**Problem to work on**: Reproduce the records below word for word, keeping every line in its original order.

Records from a pointing dataset
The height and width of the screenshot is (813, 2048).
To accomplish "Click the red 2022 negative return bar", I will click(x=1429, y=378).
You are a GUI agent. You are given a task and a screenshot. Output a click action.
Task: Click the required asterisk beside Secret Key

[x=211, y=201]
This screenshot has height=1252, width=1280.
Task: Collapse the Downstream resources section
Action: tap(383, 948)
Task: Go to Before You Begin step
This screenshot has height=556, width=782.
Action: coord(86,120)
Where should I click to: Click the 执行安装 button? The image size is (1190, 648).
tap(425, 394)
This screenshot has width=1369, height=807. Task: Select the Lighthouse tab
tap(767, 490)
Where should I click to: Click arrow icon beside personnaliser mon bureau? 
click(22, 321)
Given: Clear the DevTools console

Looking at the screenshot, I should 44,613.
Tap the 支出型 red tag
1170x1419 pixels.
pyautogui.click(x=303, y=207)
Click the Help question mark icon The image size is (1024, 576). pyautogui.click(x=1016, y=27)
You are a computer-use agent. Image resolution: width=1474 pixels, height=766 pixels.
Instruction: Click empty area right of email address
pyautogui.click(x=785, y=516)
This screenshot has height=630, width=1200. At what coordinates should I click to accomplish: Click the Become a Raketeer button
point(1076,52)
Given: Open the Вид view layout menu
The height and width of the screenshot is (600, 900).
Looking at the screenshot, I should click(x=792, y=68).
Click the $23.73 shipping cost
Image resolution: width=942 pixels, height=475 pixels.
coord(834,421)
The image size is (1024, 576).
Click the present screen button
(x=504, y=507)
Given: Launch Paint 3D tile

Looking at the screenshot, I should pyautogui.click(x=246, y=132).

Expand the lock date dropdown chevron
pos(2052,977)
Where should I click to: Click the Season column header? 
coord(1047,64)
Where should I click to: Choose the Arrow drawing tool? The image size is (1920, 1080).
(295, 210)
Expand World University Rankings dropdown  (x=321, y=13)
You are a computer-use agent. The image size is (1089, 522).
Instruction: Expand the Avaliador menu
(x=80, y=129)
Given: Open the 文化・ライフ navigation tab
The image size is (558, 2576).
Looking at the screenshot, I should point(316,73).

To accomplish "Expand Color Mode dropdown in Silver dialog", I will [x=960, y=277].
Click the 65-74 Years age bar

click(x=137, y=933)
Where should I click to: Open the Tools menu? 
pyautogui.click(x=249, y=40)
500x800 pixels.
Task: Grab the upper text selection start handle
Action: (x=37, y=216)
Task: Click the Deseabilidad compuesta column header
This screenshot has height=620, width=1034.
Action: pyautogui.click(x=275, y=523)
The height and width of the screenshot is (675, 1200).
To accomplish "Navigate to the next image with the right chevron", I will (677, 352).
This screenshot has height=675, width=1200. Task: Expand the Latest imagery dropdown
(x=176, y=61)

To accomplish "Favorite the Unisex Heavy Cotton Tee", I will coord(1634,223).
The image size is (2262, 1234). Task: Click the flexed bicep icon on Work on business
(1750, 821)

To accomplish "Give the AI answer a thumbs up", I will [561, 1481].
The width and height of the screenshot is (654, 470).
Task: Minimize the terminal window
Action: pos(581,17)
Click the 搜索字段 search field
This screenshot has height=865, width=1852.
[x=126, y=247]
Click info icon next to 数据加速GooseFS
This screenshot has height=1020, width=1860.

**Final result**:
The height and width of the screenshot is (813, 2048).
To accomplish "Click the red 2022 negative return bar", I will click(x=1429, y=378).
You are a GUI agent. You are given a task and a screenshot. Output a click action.
Task: Click the required asterisk beside Secret Key

[x=211, y=201]
This screenshot has height=1252, width=1280.
Task: Collapse the Downstream resources section
Action: tap(383, 948)
Task: Go to Before You Begin step
This screenshot has height=556, width=782.
Action: coord(86,120)
Where should I click to: Click the 执行安装 button? The image size is (1190, 648).
tap(425, 394)
This screenshot has width=1369, height=807. Task: Select the Lighthouse tab
tap(767, 490)
Where should I click to: Click arrow icon beside personnaliser mon bureau? 
click(22, 321)
Given: Clear the DevTools console

Looking at the screenshot, I should 44,613.
Tap the 支出型 red tag
1170x1419 pixels.
pyautogui.click(x=303, y=207)
Click the Help question mark icon The image size is (1024, 576). pyautogui.click(x=1016, y=27)
You are a computer-use agent. Image resolution: width=1474 pixels, height=766 pixels.
Instruction: Click empty area right of email address
pyautogui.click(x=785, y=516)
This screenshot has height=630, width=1200. At what coordinates should I click to accomplish: Click the Become a Raketeer button
point(1076,52)
Given: Open the Вид view layout menu
The height and width of the screenshot is (600, 900).
Looking at the screenshot, I should click(x=792, y=68).
Click the $23.73 shipping cost
Image resolution: width=942 pixels, height=475 pixels.
coord(834,421)
The image size is (1024, 576).
Click the present screen button
(x=504, y=507)
Given: Launch Paint 3D tile

Looking at the screenshot, I should pyautogui.click(x=246, y=132).

Expand the lock date dropdown chevron
pos(2052,977)
Where should I click to: Click the Season column header? 
coord(1047,64)
Where should I click to: Choose the Arrow drawing tool? The image size is (1920, 1080).
(295, 210)
Expand World University Rankings dropdown  (x=321, y=13)
You are a computer-use agent. The image size is (1089, 522).
Instruction: Expand the Avaliador menu
(x=80, y=129)
Given: Open the 文化・ライフ navigation tab
The image size is (558, 2576).
Looking at the screenshot, I should point(316,73).

To accomplish "Expand Color Mode dropdown in Silver dialog", I will [x=960, y=277].
Click the 65-74 Years age bar

click(x=137, y=933)
Where should I click to: Open the Tools menu? 
pyautogui.click(x=249, y=40)
500x800 pixels.
Task: Grab the upper text selection start handle
Action: (x=37, y=216)
Task: Click the Deseabilidad compuesta column header
This screenshot has height=620, width=1034.
Action: pyautogui.click(x=275, y=523)
The height and width of the screenshot is (675, 1200).
To accomplish "Navigate to the next image with the right chevron", I will (677, 352).
This screenshot has height=675, width=1200. Task: Expand the Latest imagery dropdown
(x=176, y=61)

To accomplish "Favorite the Unisex Heavy Cotton Tee", I will coord(1634,223).
The image size is (2262, 1234). Task: Click the flexed bicep icon on Work on business
(1750, 821)

To accomplish "Give the AI answer a thumbs up", I will [561, 1481].
The width and height of the screenshot is (654, 470).
Task: Minimize the terminal window
Action: pos(581,17)
Click the 搜索字段 search field
This screenshot has height=865, width=1852.
[x=126, y=247]
Click info icon next to 数据加速GooseFS
This screenshot has height=1020, width=1860.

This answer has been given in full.